Page text:
┄┄┄┄┄┄
- Born: John William Masius July 30, 1950 New York City, U.S.
- Died: September 13, 2025 (aged 75) Los Angeles, California, U.S.
- Education: University of Pennsylvania UCLA
- Occupations: Writer; television producer;
- Years active: 1975–2011
- Spouse: Ellen Bry ​ ​(m. 1986; div. 1999)​
- Children: 3

= John Masius =

American writer (1950–2025)

John William Masius (July 30, 1950 – September 13, 2025) was an American screenwriter. He was credited with creating the series Touched by an Angel (1994–2003), Providence (1999–2002) and Hawthorne (2009–2011).

== Life and career ==
Masius was born in Manhattan, New York City on July 30, 1950, and grew up in Scarsdale, New York. He graduated from Scarsdale High School.

He earned a bachelor's degree in economics from the Wharton School of the University of Pennsylvania and an MBA from the University of California, Los Angeles (UCLA).

In 1986, Masius married actress Ellen Bry, who was a series regular on St. Elsewhere. They divorced in 1999. They had three children: son Max, daughter Hannah and son Sam.

Masius died from complications of ALS at his home in Los Angeles on September 13, 2025, at the age of 75.

==Awards and nominations==
Masius won two writing Emmy Awards for the drama St. Elsewhere. He also received a Writers Guild award and the Humanitas Prize for his writing on St. Elsewhere.

Masius also received The Humanitas Prize for the series Brooklyn Bridge.
┄┄┄┄┄┄
Word and element pointing records:

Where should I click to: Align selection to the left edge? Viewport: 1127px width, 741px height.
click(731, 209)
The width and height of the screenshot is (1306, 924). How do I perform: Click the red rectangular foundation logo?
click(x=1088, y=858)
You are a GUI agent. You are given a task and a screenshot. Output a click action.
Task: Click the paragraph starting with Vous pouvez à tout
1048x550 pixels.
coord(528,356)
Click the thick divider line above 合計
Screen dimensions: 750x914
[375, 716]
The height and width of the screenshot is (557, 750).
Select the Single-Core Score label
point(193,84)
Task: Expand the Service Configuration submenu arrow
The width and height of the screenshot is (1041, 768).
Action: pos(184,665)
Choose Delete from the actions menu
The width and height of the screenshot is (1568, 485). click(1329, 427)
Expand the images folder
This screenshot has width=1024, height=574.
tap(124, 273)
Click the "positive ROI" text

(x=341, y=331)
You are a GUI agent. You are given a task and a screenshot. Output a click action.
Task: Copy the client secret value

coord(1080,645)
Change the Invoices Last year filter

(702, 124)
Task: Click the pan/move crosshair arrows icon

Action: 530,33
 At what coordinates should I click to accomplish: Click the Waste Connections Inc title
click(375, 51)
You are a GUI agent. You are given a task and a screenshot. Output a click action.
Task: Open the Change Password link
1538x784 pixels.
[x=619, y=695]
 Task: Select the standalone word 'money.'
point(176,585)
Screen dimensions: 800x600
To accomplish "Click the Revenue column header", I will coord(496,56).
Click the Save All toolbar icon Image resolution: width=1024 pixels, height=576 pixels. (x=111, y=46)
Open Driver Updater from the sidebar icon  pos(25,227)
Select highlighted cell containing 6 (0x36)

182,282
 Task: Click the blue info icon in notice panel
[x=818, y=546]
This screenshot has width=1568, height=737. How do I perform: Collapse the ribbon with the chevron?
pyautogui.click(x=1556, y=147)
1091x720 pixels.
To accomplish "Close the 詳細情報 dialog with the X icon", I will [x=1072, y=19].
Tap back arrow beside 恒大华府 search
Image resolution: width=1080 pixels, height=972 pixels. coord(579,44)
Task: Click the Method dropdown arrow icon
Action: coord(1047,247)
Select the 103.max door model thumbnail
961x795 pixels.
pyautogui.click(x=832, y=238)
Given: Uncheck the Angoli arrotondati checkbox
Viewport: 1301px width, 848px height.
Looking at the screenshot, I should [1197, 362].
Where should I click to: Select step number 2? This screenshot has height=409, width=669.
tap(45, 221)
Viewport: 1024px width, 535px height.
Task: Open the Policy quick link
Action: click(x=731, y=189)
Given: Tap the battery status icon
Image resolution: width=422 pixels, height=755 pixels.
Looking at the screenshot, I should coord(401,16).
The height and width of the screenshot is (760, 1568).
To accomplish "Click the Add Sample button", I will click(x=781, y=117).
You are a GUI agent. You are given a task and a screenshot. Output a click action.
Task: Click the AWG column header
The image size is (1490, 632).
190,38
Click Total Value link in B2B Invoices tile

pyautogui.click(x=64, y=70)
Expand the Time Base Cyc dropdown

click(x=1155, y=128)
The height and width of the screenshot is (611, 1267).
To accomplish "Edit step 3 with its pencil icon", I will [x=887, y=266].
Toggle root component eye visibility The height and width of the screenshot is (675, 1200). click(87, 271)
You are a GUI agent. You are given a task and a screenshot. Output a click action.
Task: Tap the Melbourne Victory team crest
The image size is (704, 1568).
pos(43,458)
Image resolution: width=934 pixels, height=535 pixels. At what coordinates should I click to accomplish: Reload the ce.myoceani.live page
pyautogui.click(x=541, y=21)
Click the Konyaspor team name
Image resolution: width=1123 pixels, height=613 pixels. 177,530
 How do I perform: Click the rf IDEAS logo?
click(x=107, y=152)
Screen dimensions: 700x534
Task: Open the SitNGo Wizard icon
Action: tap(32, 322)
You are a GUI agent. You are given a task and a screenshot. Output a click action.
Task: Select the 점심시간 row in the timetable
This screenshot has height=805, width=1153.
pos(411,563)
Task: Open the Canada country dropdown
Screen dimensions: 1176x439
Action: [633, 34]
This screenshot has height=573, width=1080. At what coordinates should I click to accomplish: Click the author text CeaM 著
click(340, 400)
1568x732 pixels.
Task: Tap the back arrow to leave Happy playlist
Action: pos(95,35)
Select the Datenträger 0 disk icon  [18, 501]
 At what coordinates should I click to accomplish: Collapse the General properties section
┄┄┄┄┄┄
Directions:
**1)** Reproduce word for word the part of the John Masius biography that opens with the words containing "- Born: John" and closes with "and Hawthorne (2009–2011).".
**2)** Recast as a numbered list the part of the records that opens with the line containing "The height and width of the screenshot is (611, 1267)." and closes with the line containing "Toggle root component", both lines included and blank lines left out.

Expected outputs:
**1)**
- Born: John William Masius July 30, 1950 New York City, U.S.
- Died: September 13, 2025 (aged 75) Los Angeles, California, U.S.
- Education: University of Pennsylvania UCLA
- Occupations: Writer; television producer;
- Years active: 1975–2011
- Spouse: Ellen Bry ​ ​(m. 1986; div. 1999)​
- Children: 3

= John Masius =

American writer (1950–2025)

John William Masius (July 30, 1950 – September 13, 2025) was an American screenwriter. He was credited with creating the series Touched by an Angel (1994–2003), Providence (1999–2002) and Hawthorne (2009–2011).

**2)**
1. The height and width of the screenshot is (611, 1267).
2. To accomplish "Edit step 3 with its pencil icon", I will [x=887, y=266].
3. Toggle root component eye visibility The height and width of the screenshot is (675, 1200). click(87, 271)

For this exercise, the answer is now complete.